Der Medienkonverter ermöglicht Entwicklungsingenieuren im Automobilbereich, ihre Arbeitsabläufe in den Bereichen Entwicklung, Test und Validierung innerhalb der 100-Mbit/s- und 1.000-Mbit/s-Domänen zu vereinfachen.
Einzigartige Funktionen für die Automobilprüfung
Der PAE-Media Converter begegnet zentralen Marktherausforderungen in der Automobilentwicklung und -validierung mit drei Innovationen. Er ermöglicht eine realistische Fehlersimulation, indem er die physische Unterbrechung der Automotive-Ethernet-Verbindung zulässt. Dies kann direkt am Gerät oder über eine API ausgelöst werden und unterstützt so reproduzierbare sowie kontrollierte Testszenarien.

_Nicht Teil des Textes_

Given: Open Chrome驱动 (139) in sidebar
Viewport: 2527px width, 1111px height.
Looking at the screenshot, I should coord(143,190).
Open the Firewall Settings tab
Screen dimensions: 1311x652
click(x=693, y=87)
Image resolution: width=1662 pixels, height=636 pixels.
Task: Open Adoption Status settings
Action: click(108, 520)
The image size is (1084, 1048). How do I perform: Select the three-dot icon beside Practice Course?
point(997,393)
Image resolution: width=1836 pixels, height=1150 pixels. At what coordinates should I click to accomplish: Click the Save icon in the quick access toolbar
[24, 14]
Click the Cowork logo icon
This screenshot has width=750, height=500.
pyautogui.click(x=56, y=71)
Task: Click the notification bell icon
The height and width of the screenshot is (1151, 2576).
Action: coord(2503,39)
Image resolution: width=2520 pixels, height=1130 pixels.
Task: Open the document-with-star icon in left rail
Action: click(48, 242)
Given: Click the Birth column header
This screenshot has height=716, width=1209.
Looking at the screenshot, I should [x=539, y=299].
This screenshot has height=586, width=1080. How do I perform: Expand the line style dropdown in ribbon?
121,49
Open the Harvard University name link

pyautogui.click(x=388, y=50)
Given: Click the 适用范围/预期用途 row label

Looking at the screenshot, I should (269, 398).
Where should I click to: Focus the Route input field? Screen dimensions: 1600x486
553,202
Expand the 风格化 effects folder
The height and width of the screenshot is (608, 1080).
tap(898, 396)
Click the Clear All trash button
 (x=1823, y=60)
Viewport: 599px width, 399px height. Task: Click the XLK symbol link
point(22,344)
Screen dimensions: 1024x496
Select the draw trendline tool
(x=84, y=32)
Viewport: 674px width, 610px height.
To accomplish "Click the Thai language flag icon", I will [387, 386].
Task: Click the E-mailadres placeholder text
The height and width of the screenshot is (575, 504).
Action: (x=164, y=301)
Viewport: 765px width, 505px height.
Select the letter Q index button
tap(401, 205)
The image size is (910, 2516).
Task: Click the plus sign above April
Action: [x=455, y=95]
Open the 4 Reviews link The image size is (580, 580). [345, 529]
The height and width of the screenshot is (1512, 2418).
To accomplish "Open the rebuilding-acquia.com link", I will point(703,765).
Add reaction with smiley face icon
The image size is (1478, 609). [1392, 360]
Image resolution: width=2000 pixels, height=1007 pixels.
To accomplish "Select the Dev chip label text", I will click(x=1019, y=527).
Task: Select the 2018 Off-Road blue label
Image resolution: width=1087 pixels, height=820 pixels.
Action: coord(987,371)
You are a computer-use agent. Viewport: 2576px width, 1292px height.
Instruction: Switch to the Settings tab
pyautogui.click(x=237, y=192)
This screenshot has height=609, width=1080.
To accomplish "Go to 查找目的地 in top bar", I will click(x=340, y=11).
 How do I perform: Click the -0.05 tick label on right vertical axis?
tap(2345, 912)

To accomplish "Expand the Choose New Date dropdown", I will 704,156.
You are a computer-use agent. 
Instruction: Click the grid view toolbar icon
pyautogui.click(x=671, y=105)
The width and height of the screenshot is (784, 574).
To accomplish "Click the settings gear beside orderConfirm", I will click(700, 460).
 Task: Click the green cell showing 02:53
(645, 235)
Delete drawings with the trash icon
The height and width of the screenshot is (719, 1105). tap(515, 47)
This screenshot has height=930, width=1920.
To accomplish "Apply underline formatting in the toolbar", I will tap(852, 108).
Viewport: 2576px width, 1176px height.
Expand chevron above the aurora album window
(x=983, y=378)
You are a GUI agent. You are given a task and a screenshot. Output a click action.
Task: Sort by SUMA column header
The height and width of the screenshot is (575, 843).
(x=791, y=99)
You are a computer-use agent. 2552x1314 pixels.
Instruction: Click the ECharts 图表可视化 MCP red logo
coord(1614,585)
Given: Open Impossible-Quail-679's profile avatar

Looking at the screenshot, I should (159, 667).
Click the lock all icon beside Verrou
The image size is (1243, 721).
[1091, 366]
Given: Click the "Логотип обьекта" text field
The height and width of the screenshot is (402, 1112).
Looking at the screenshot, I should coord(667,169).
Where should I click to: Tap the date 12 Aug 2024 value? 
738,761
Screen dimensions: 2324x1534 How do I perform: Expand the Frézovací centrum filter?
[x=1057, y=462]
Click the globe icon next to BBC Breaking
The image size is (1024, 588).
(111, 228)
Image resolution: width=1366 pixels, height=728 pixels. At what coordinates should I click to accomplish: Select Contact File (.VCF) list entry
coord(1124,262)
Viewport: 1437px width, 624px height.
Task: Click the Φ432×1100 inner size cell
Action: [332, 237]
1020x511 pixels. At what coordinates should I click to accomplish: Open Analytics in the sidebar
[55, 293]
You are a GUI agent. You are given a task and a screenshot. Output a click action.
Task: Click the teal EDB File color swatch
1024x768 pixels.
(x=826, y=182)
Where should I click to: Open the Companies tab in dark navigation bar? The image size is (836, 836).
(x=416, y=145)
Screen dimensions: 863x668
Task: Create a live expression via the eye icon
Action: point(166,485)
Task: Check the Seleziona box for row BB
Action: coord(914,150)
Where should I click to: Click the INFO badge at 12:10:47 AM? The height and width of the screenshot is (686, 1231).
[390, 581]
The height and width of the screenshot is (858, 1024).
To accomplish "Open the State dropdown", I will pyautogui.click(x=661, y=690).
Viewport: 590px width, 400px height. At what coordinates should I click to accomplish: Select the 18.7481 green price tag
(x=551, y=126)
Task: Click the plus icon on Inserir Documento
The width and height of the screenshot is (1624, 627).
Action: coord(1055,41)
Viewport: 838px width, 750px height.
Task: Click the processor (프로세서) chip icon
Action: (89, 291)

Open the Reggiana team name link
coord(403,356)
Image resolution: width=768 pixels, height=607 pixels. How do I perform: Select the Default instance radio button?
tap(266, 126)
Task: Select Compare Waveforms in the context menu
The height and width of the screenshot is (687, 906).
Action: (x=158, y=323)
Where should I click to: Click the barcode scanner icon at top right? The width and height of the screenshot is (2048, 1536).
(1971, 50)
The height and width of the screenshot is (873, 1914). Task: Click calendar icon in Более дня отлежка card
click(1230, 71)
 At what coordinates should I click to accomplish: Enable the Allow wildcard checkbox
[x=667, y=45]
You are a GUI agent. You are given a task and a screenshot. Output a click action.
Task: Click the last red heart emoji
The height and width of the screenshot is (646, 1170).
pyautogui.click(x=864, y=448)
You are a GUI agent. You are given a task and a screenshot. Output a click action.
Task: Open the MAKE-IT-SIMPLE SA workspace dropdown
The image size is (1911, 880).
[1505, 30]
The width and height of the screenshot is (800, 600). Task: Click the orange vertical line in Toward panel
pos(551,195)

„Wir statten Ingenieure mit einfachen und leistungsstarken Werkzeugen aus. Mit unserer einzigartigen Funktion zur physischen Verbindungsunterbrechung ermöglichen wir es, reale Fehlerzustände in Testszenarien zu erzeugen, ohne das Gerät physisch trennen zu müssen – das spart Zeit und schont die Hardware“, erklärt Kristofer Koch, Produktmanager bei HMS Networks.
Gleichzeitig vereint das Gerät die Unterstützung von H-MTD- und MATEnet-Steckverbindern in einer einzigen Einheit; dies reduziert die Hardware-Komplexität sowie Investitionsrisiken und ermöglicht schnellere Setups. „Mit nur einem Gerät decken wir die beiden De-facto-Verbindungsstandards auf dem Markt ab – ganz ohne zusätzliche Adapter“, so Koch. In puncto Benutzerfreundlichkeit bietet der PAE-Media Converter genau das, was Ingenieure schätzen: echten Plug-and-Play-Betrieb mit optionaler API-Steuerung sowie eine (per DIP-Schalter) wählbare Dual-Speed-Konvertierung (100/1000BASE-T1). Der Vorteil dieser reinen Hardware-Konfiguration besteht darin, dass Ingenieure sofort und ohne zusätzliche Software starten können, während sie dennoch die Flexibilität behalten, das Gerät in automatisierte Testumgebungen zu integrieren.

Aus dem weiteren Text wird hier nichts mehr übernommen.